Because we were only given a single set of data, we divided the data into a “training” set consisting of 2/3’s of the original data and a “test” set consisting of the remaining 1/3rd. The test set was used to validate the model and to determine the precision, recall, and accuracy statistics that are provided below as outputs.

Model parameters


The model takes into account all of the parameters provided – both numeric and categorical – and determines a “best fit” model to ensure the best possible prediction. The model we are developing has determined these are the most important features in rank order with their relative importance.

Variable Importance
OverTimeYes 7.0359912
NumCompaniesWorked 3.5820345
EnvironmentSatisfaction 3.4643447
JobRoleSales Representative 3.3911405
DistanceFromHome 3.1655068
YearsSinceLastPromotion 3.1521373
BusinessTravelTravel_Frequently 3.1368534
JobRoleSales Executive 3.1352773
JobRoleLaboratory Technician 3.0916779
RelationshipSatisfaction 2.9050143
JobInvolvement 2.8267995
YearsInCurrentRole 2.5346660
JobRoleHuman Resources 2.4166655
Age 2.2628159
BusinessTravelTravel_Rarely 2.2578541
YearsWithCurrManager 2.2300423
WorkLifeBalance 2.1918375
GenderMale 2.0433676
YearsAtCompany 1.8496805
StockOptionLevel 1.7002759
MaritalStatusSingle 1.6795583
JobRoleResearch Scientist 1.6093804
JobRoleResearch Director 1.2464367
JobRoleManufacturing Director 1.1174693
MaritalStatusMarried 0.6253382
JobRoleManager 0.0341333

Model Success:

Precision – Metric accounting for false positives.
x
0.9569892
Recall – Metric accounting for false negatives.
x
0.978022

Accuracy – “How many times does the model get it right?”

Accuracy = 0.8742268



As you can see, on the train/test data, our model performs quite well. We are excited to try it on “real-world” data soon!
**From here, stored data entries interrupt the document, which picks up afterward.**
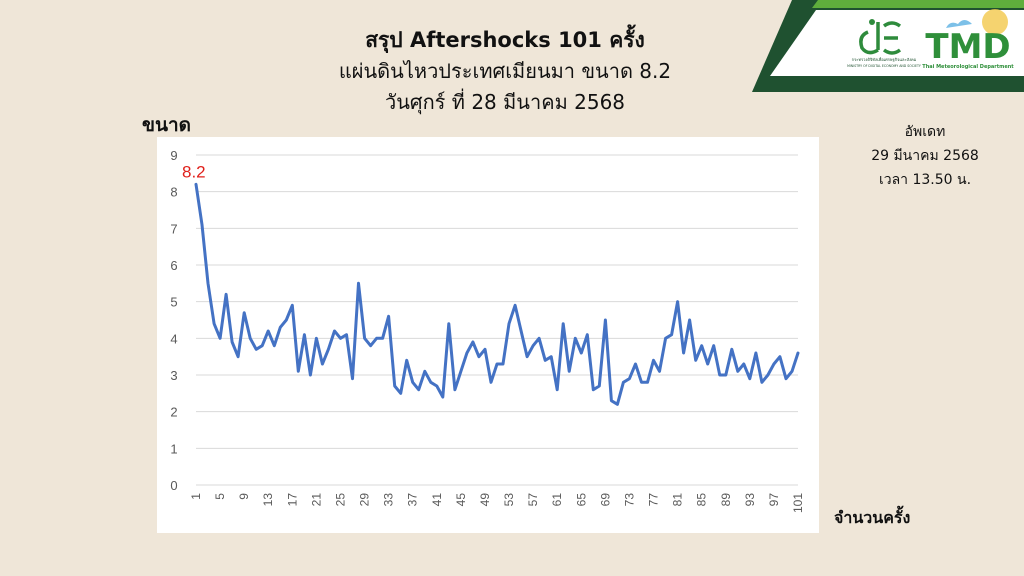  I want to click on x-tick-label: 81, so click(678, 500).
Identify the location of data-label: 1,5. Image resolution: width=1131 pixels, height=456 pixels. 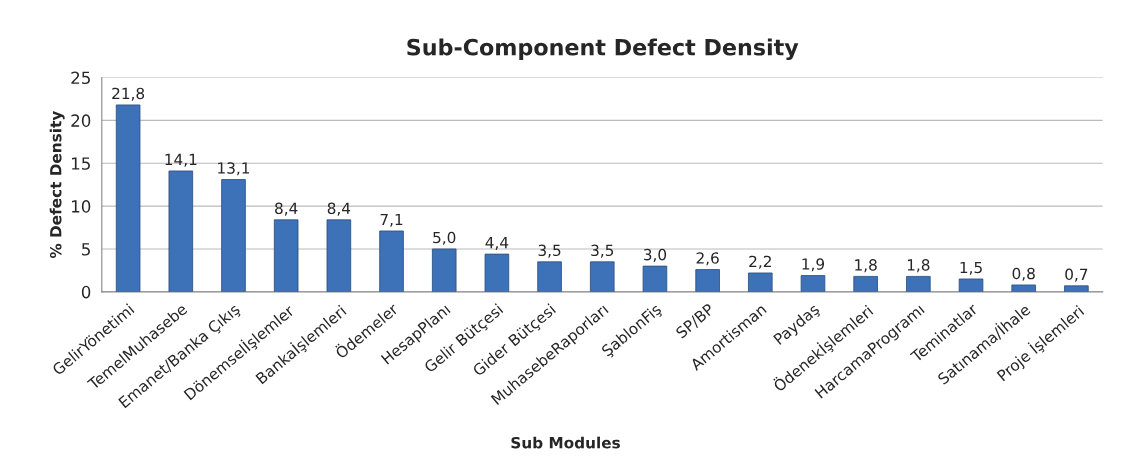
(971, 268).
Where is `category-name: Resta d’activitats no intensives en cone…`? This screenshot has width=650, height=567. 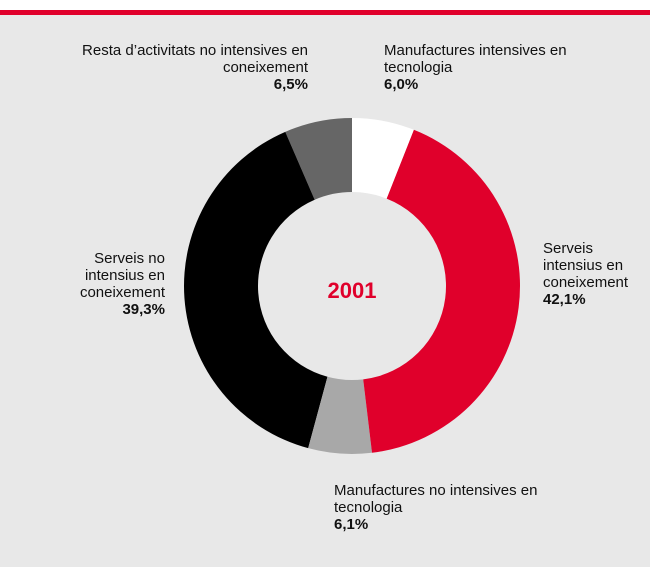 category-name: Resta d’activitats no intensives en cone… is located at coordinates (195, 59).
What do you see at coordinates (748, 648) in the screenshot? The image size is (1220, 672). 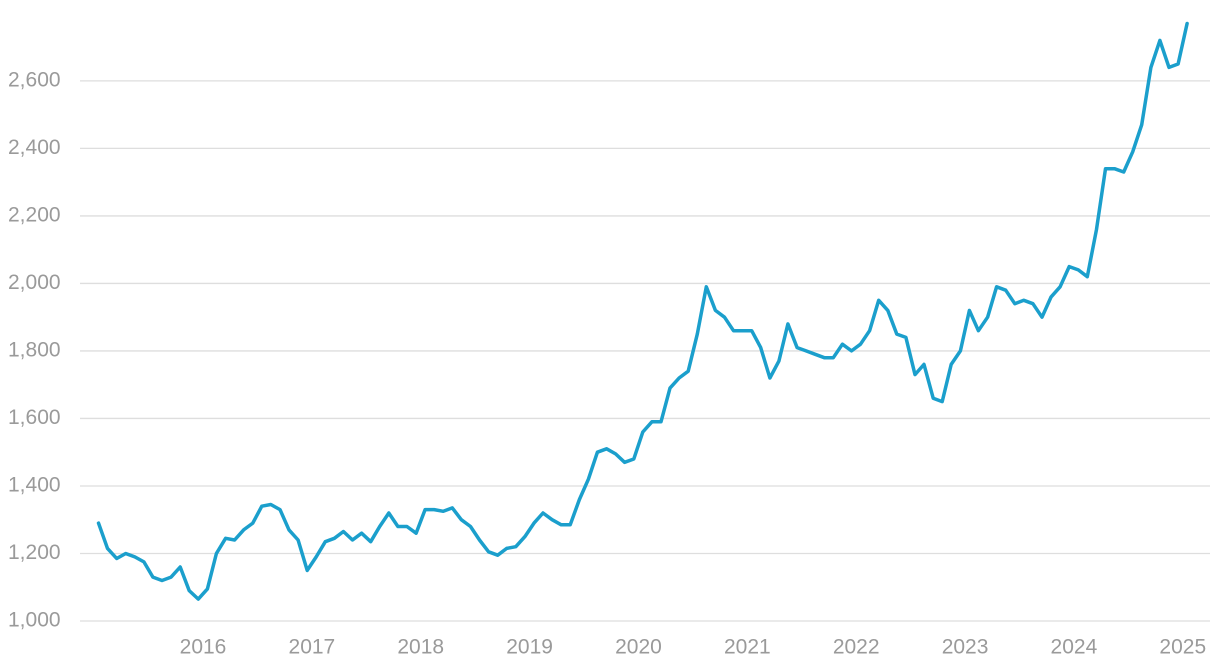 I see `x-tick-label: 2021` at bounding box center [748, 648].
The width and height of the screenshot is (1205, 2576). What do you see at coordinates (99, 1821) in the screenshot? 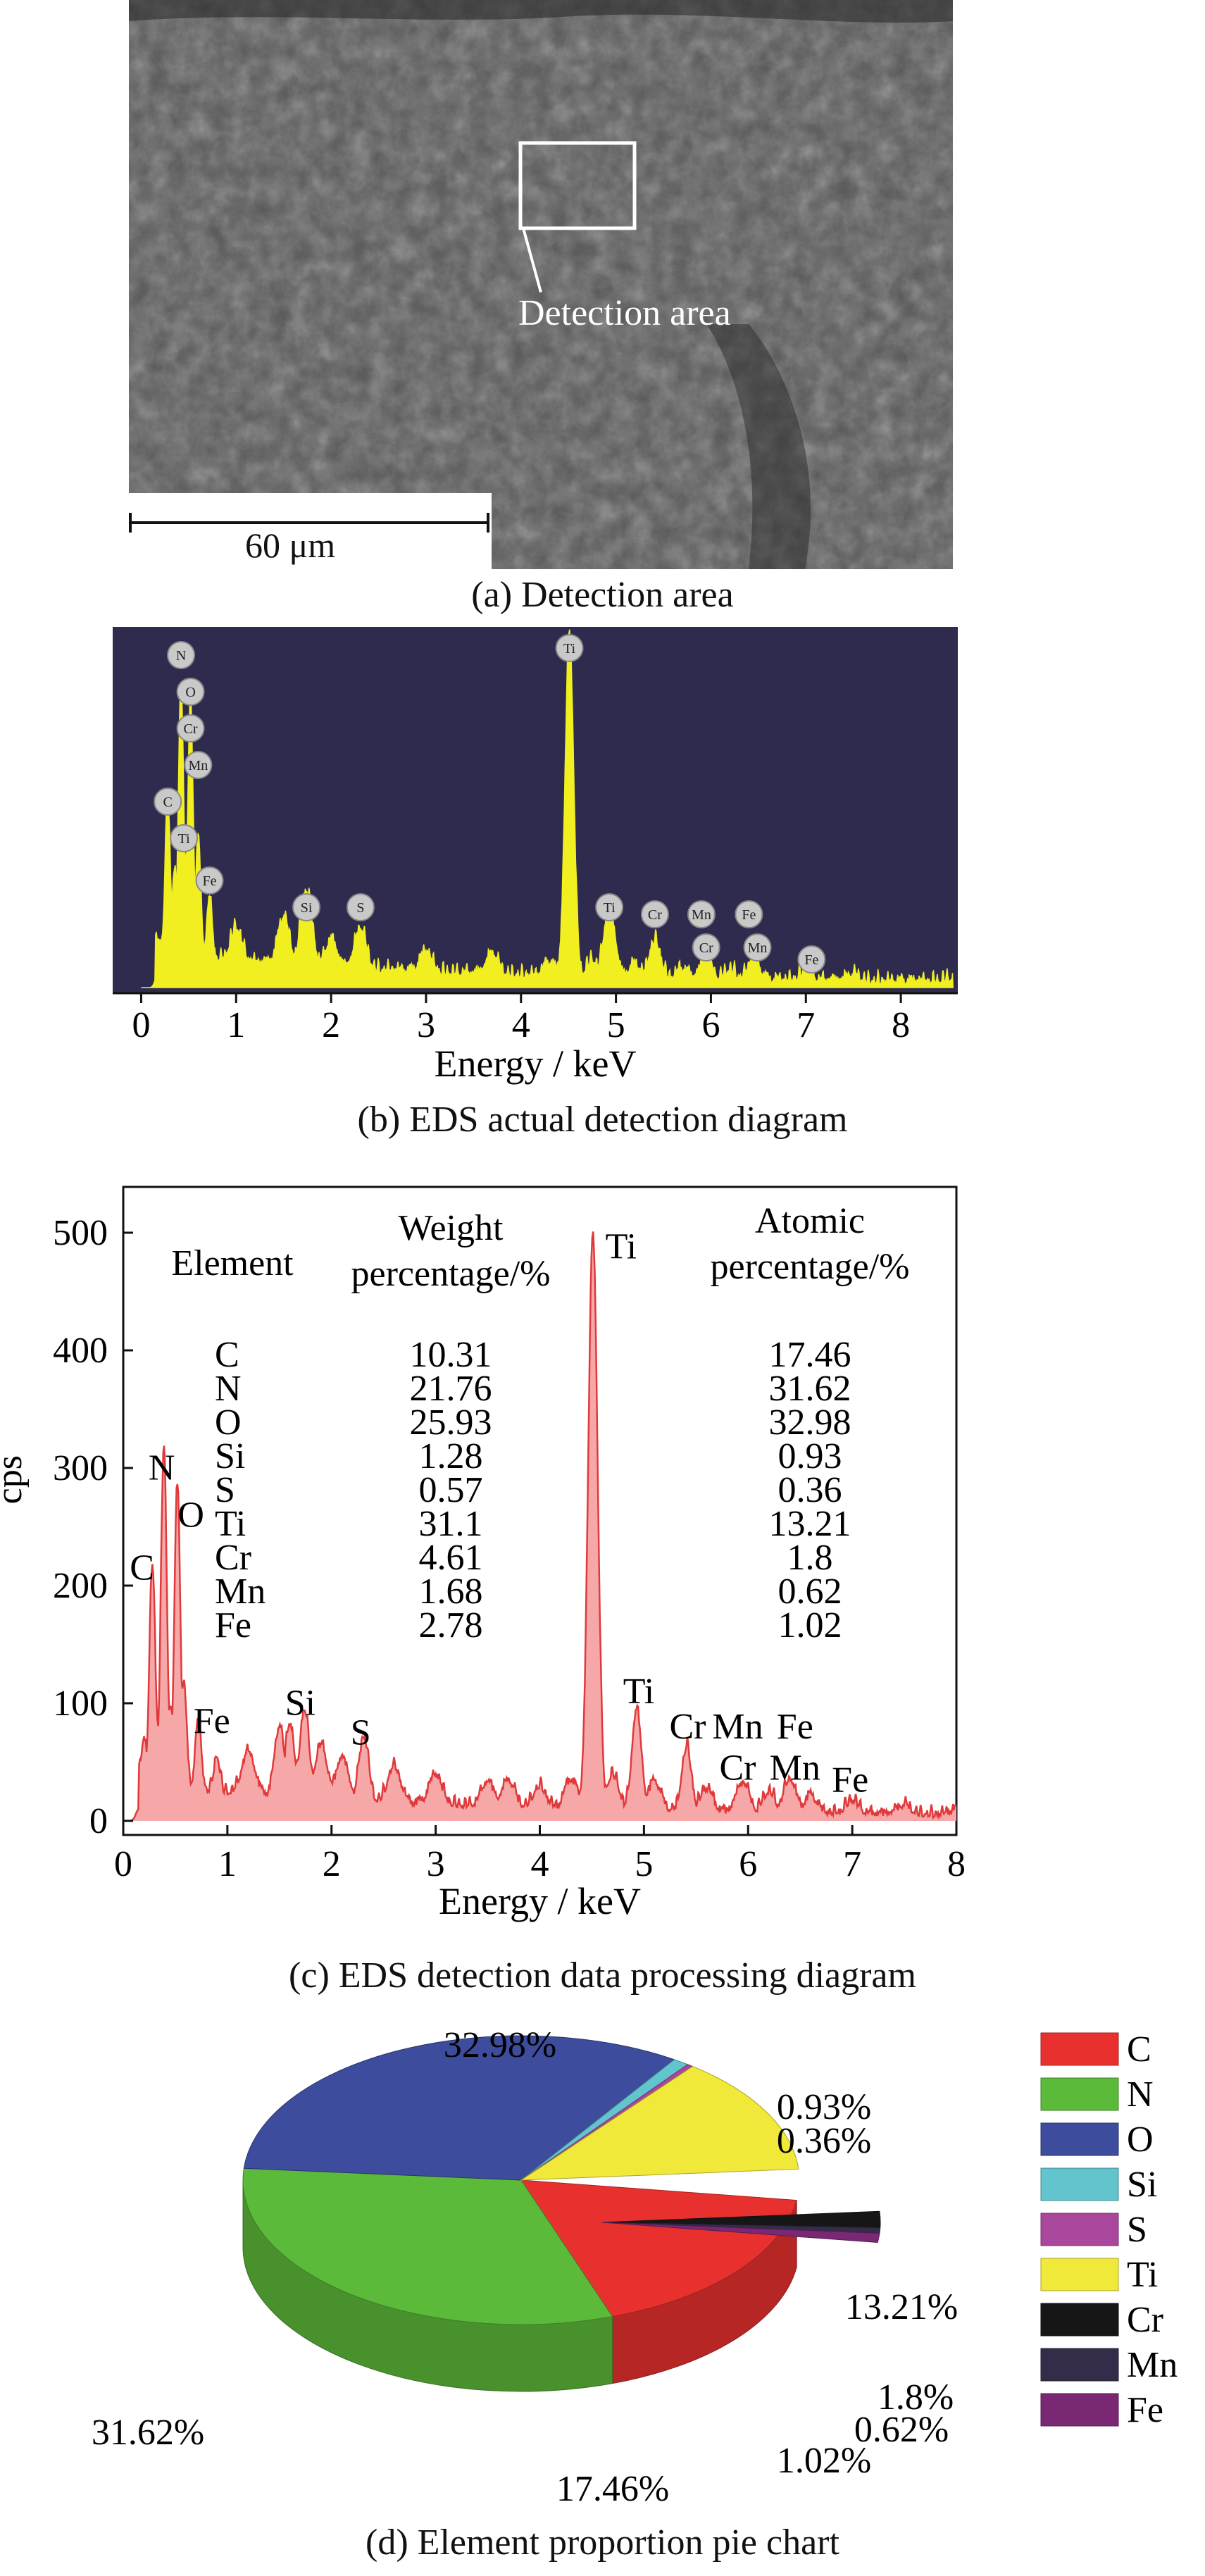
I see `y-tick-label-c: 0` at bounding box center [99, 1821].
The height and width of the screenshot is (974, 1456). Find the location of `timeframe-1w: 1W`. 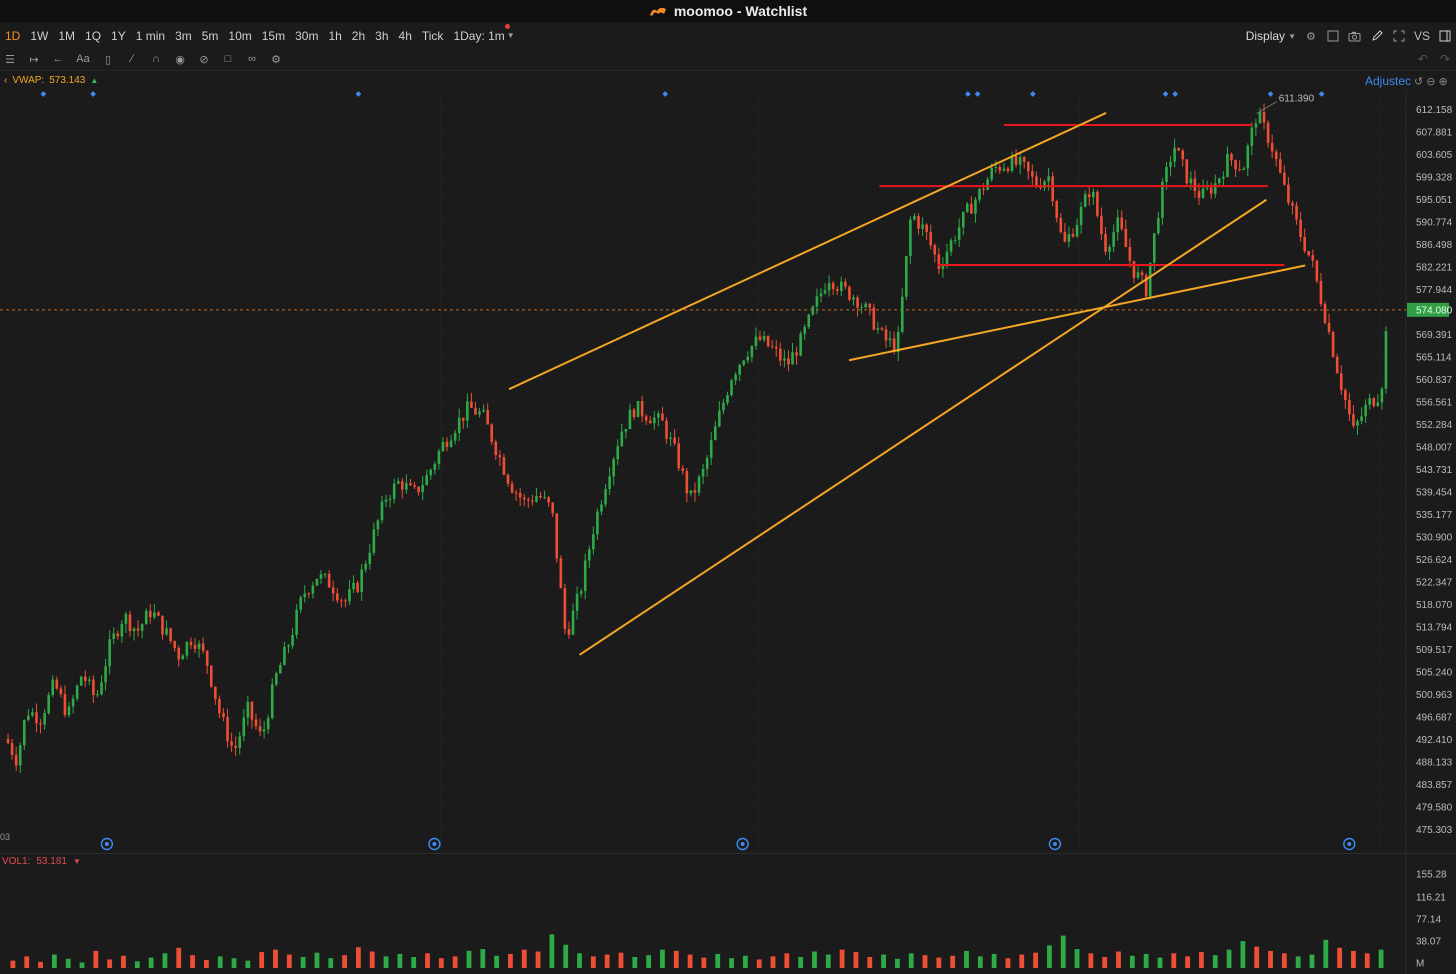

timeframe-1w: 1W is located at coordinates (40, 36).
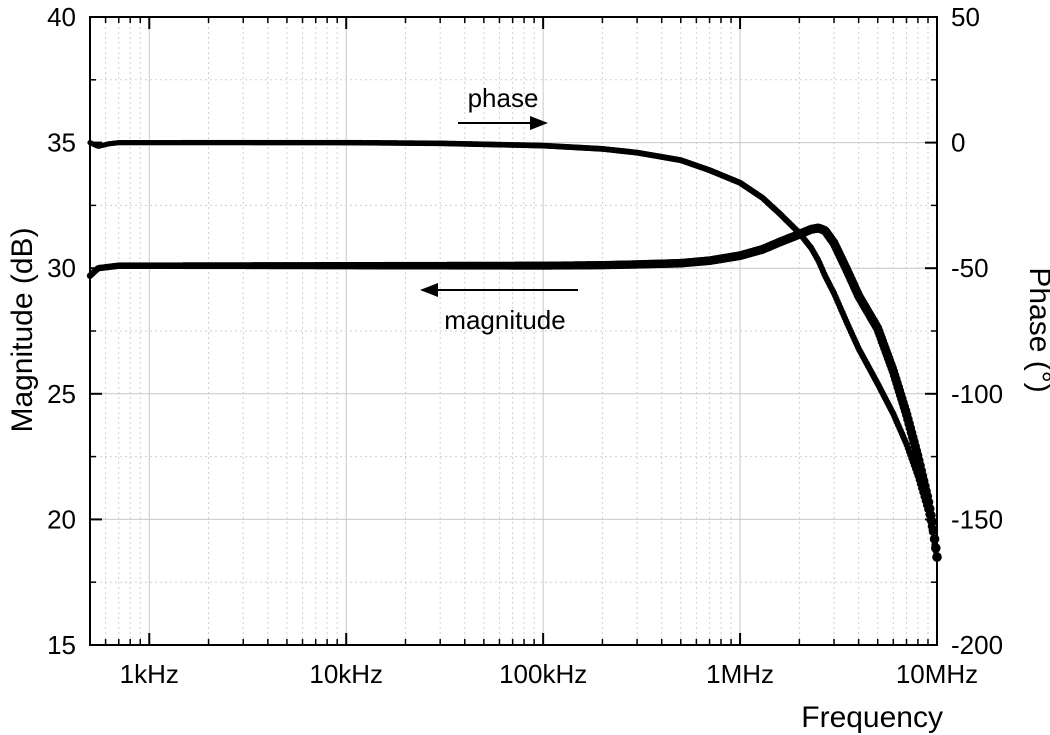 The width and height of the screenshot is (1050, 735). Describe the element at coordinates (429, 290) in the screenshot. I see `magnitude-arrowhead-icon` at that location.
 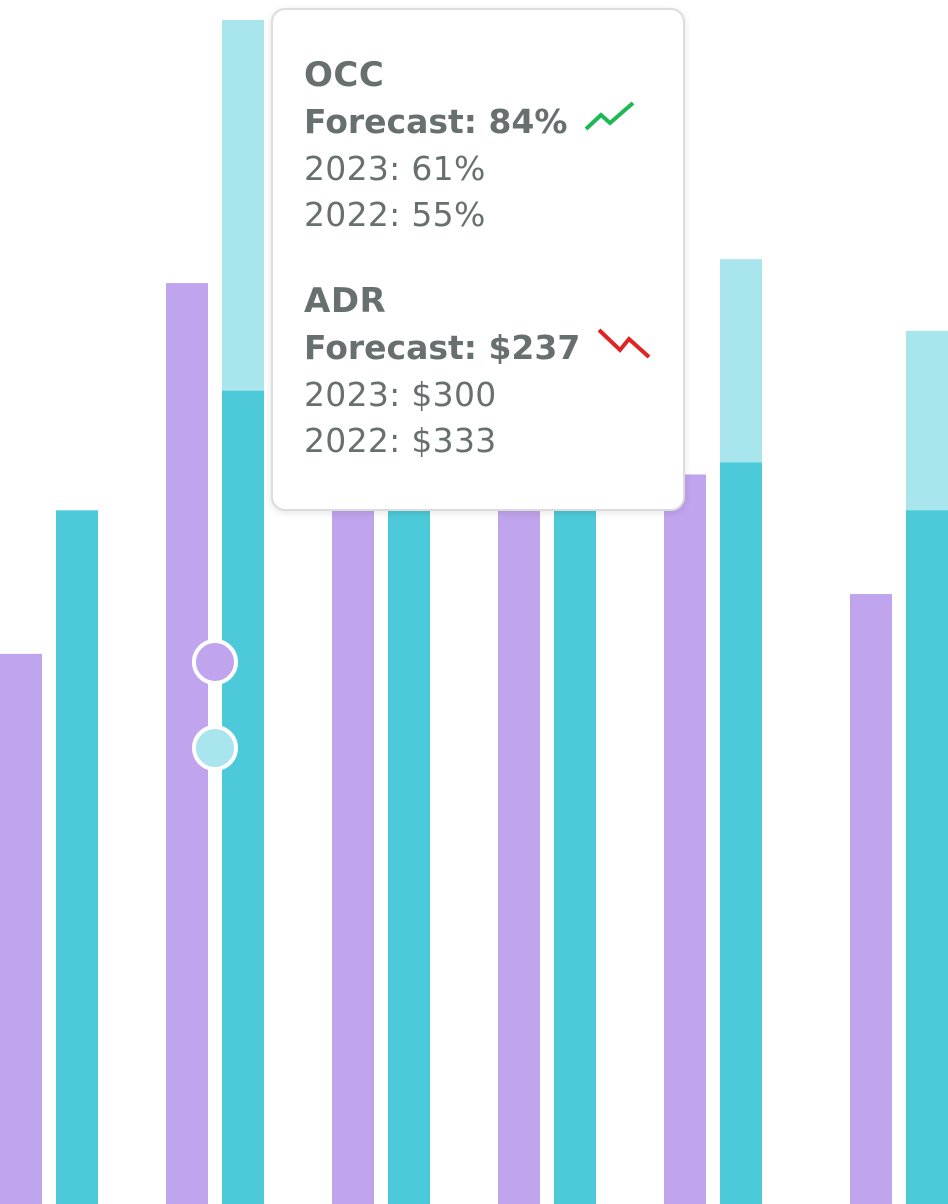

Top three contributors according to our prototype model:


The “Top 3” contributors according to our model are:

  1. An employee who works Overtime

  2. An employee’s Environment Satisfaction score

  3. The number of companies an employee has worked for.

Conclusion:


As you can see, there are both a number of trends and a number of contributing factors to an employee’s possible attrition. How best to use this data, is up to the management at DDSAnalytics. However, we hope that having read this analysis, that you are well-postured to identify employees at risk, identify new trends in the data, and respond to these trends accordingly.